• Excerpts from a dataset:
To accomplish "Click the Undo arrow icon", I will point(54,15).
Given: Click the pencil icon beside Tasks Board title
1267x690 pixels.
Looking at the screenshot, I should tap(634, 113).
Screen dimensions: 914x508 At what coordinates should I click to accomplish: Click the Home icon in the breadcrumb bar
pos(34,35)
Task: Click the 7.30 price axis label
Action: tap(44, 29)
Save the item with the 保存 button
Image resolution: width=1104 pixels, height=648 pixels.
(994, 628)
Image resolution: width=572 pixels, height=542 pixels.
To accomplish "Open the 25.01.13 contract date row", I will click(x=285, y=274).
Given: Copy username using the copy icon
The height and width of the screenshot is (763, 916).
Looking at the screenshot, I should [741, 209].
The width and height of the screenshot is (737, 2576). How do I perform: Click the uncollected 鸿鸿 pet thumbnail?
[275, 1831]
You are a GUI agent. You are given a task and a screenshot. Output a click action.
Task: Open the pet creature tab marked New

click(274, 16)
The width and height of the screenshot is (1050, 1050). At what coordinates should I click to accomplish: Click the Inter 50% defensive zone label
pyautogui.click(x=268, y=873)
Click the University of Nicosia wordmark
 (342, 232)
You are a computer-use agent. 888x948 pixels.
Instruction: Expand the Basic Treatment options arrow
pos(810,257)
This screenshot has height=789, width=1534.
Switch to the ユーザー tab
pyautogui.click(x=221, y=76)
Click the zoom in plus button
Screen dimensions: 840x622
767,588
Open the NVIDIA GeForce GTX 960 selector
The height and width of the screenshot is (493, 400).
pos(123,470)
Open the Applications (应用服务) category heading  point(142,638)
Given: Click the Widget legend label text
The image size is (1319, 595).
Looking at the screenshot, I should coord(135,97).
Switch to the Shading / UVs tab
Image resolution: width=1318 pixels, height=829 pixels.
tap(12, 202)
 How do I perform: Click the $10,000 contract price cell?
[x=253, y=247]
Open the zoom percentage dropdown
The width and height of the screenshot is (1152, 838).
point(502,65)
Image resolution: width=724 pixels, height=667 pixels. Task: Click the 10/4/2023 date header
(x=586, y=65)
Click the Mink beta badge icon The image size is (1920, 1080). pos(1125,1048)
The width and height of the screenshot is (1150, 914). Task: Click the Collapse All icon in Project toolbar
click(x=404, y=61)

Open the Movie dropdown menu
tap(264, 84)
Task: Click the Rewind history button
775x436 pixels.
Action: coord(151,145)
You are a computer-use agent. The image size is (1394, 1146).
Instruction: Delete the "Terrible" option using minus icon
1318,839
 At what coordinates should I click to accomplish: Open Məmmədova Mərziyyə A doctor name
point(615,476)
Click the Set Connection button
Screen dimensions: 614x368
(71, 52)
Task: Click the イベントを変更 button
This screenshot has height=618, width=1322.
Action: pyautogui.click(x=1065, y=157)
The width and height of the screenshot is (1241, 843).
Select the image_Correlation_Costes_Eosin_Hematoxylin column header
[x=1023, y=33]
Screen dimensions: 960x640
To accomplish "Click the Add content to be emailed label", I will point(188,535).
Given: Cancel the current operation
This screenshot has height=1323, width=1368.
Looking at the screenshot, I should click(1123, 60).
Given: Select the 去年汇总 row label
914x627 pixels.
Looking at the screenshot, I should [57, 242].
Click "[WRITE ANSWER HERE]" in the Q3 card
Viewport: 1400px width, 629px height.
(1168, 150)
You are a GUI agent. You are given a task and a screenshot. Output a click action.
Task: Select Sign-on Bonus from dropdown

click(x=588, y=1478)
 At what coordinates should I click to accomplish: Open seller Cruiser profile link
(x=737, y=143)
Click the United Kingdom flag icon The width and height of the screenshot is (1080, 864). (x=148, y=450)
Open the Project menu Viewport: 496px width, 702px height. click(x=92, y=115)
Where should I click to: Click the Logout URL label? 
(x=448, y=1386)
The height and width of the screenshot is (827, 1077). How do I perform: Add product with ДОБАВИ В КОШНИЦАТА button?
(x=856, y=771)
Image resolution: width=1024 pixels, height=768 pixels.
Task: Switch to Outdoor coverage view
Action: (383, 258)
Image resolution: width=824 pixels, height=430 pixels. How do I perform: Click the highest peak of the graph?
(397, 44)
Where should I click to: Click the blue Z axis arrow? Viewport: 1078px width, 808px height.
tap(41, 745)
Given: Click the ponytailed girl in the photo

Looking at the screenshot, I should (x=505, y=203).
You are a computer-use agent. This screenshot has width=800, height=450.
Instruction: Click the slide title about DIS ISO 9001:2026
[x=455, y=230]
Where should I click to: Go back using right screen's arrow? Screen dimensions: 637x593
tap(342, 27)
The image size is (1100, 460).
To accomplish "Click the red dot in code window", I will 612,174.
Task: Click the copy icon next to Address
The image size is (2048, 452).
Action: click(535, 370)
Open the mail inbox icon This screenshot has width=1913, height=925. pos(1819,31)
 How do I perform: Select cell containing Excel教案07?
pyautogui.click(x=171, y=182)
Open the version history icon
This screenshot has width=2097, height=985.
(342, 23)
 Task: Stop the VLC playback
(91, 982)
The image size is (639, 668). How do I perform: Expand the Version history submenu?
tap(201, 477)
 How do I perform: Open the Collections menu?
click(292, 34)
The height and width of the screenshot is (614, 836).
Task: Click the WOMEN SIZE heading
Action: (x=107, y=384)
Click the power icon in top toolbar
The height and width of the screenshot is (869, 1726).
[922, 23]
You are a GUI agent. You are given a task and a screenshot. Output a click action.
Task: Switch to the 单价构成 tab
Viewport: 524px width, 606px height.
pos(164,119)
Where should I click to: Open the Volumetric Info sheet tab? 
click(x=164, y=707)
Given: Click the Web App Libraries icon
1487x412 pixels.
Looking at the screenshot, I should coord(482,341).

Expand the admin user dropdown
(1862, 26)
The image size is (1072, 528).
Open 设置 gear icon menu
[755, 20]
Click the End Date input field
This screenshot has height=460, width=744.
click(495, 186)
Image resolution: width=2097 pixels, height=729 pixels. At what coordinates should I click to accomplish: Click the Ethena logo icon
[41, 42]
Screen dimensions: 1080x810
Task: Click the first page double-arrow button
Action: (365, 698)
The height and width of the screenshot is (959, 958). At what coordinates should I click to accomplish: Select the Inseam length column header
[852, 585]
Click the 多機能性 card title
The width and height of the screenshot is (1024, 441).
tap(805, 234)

• TASK PROMPT: Reproduce the data in full. Nothing in it may be altered.

• FINISHED EXERCISE:
To accomplish "Click the Undo arrow icon", I will point(54,15).
Given: Click the pencil icon beside Tasks Board title
1267x690 pixels.
Looking at the screenshot, I should tap(634, 113).
Screen dimensions: 914x508 At what coordinates should I click to accomplish: Click the Home icon in the breadcrumb bar
pos(34,35)
Task: Click the 7.30 price axis label
Action: tap(44, 29)
Save the item with the 保存 button
Image resolution: width=1104 pixels, height=648 pixels.
(994, 628)
Image resolution: width=572 pixels, height=542 pixels.
To accomplish "Open the 25.01.13 contract date row", I will click(x=285, y=274).
Given: Copy username using the copy icon
The height and width of the screenshot is (763, 916).
Looking at the screenshot, I should [741, 209].
The width and height of the screenshot is (737, 2576). How do I perform: Click the uncollected 鸿鸿 pet thumbnail?
[275, 1831]
You are a GUI agent. You are given a task and a screenshot. Output a click action.
Task: Open the pet creature tab marked New

click(274, 16)
The width and height of the screenshot is (1050, 1050). At what coordinates should I click to accomplish: Click the Inter 50% defensive zone label
pyautogui.click(x=268, y=873)
Click the University of Nicosia wordmark
 (342, 232)
You are a computer-use agent. 888x948 pixels.
Instruction: Expand the Basic Treatment options arrow
pos(810,257)
This screenshot has height=789, width=1534.
Switch to the ユーザー tab
pyautogui.click(x=221, y=76)
Click the zoom in plus button
Screen dimensions: 840x622
767,588
Open the NVIDIA GeForce GTX 960 selector
The height and width of the screenshot is (493, 400).
pos(123,470)
Open the Applications (应用服务) category heading  point(142,638)
Given: Click the Widget legend label text
The image size is (1319, 595).
Looking at the screenshot, I should coord(135,97).
Switch to the Shading / UVs tab
Image resolution: width=1318 pixels, height=829 pixels.
tap(12, 202)
 How do I perform: Click the $10,000 contract price cell?
[x=253, y=247]
Open the zoom percentage dropdown
The width and height of the screenshot is (1152, 838).
point(502,65)
Image resolution: width=724 pixels, height=667 pixels. Task: Click the 10/4/2023 date header
(x=586, y=65)
Click the Mink beta badge icon The image size is (1920, 1080). pos(1125,1048)
The width and height of the screenshot is (1150, 914). Task: Click the Collapse All icon in Project toolbar
click(x=404, y=61)

Open the Movie dropdown menu
tap(264, 84)
Task: Click the Rewind history button
775x436 pixels.
Action: coord(151,145)
You are a computer-use agent. The image size is (1394, 1146).
Instruction: Delete the "Terrible" option using minus icon
1318,839
 At what coordinates should I click to accomplish: Open Məmmədova Mərziyyə A doctor name
point(615,476)
Click the Set Connection button
Screen dimensions: 614x368
(71, 52)
Task: Click the イベントを変更 button
This screenshot has height=618, width=1322.
Action: pyautogui.click(x=1065, y=157)
The width and height of the screenshot is (1241, 843).
Select the image_Correlation_Costes_Eosin_Hematoxylin column header
[x=1023, y=33]
Screen dimensions: 960x640
To accomplish "Click the Add content to be emailed label", I will point(188,535).
Given: Cancel the current operation
This screenshot has height=1323, width=1368.
Looking at the screenshot, I should click(1123, 60).
Given: Select the 去年汇总 row label
914x627 pixels.
Looking at the screenshot, I should [57, 242].
Click "[WRITE ANSWER HERE]" in the Q3 card
Viewport: 1400px width, 629px height.
(1168, 150)
You are a GUI agent. You are given a task and a screenshot. Output a click action.
Task: Select Sign-on Bonus from dropdown

click(x=588, y=1478)
 At what coordinates should I click to accomplish: Open seller Cruiser profile link
(x=737, y=143)
Click the United Kingdom flag icon The width and height of the screenshot is (1080, 864). (x=148, y=450)
Open the Project menu Viewport: 496px width, 702px height. click(x=92, y=115)
Where should I click to: Click the Logout URL label? 
(x=448, y=1386)
The height and width of the screenshot is (827, 1077). How do I perform: Add product with ДОБАВИ В КОШНИЦАТА button?
(x=856, y=771)
Image resolution: width=1024 pixels, height=768 pixels.
Task: Switch to Outdoor coverage view
Action: (383, 258)
Image resolution: width=824 pixels, height=430 pixels. How do I perform: Click the highest peak of the graph?
(397, 44)
Where should I click to: Click the blue Z axis arrow? Viewport: 1078px width, 808px height.
tap(41, 745)
Given: Click the ponytailed girl in the photo

Looking at the screenshot, I should (x=505, y=203).
You are a computer-use agent. This screenshot has width=800, height=450.
Instruction: Click the slide title about DIS ISO 9001:2026
[x=455, y=230]
Where should I click to: Go back using right screen's arrow? Screen dimensions: 637x593
tap(342, 27)
The image size is (1100, 460).
To accomplish "Click the red dot in code window", I will 612,174.
Task: Click the copy icon next to Address
The image size is (2048, 452).
Action: click(535, 370)
Open the mail inbox icon This screenshot has width=1913, height=925. pos(1819,31)
 How do I perform: Select cell containing Excel教案07?
pyautogui.click(x=171, y=182)
Open the version history icon
This screenshot has width=2097, height=985.
(342, 23)
 Task: Stop the VLC playback
(91, 982)
The image size is (639, 668). How do I perform: Expand the Version history submenu?
tap(201, 477)
 How do I perform: Open the Collections menu?
click(292, 34)
The height and width of the screenshot is (614, 836).
Task: Click the WOMEN SIZE heading
Action: (x=107, y=384)
Click the power icon in top toolbar
The height and width of the screenshot is (869, 1726).
[922, 23]
You are a GUI agent. You are given a task and a screenshot. Output a click action.
Task: Switch to the 单价构成 tab
Viewport: 524px width, 606px height.
pos(164,119)
Where should I click to: Open the Volumetric Info sheet tab? 
click(x=164, y=707)
Given: Click the Web App Libraries icon
1487x412 pixels.
Looking at the screenshot, I should coord(482,341).

Expand the admin user dropdown
(1862, 26)
The image size is (1072, 528).
Open 设置 gear icon menu
[755, 20]
Click the End Date input field
This screenshot has height=460, width=744.
click(495, 186)
Image resolution: width=2097 pixels, height=729 pixels. At what coordinates should I click to accomplish: Click the Ethena logo icon
[41, 42]
Screen dimensions: 1080x810
Task: Click the first page double-arrow button
Action: (365, 698)
The height and width of the screenshot is (959, 958). At what coordinates should I click to accomplish: Select the Inseam length column header
[852, 585]
Click the 多機能性 card title
The width and height of the screenshot is (1024, 441).
tap(805, 234)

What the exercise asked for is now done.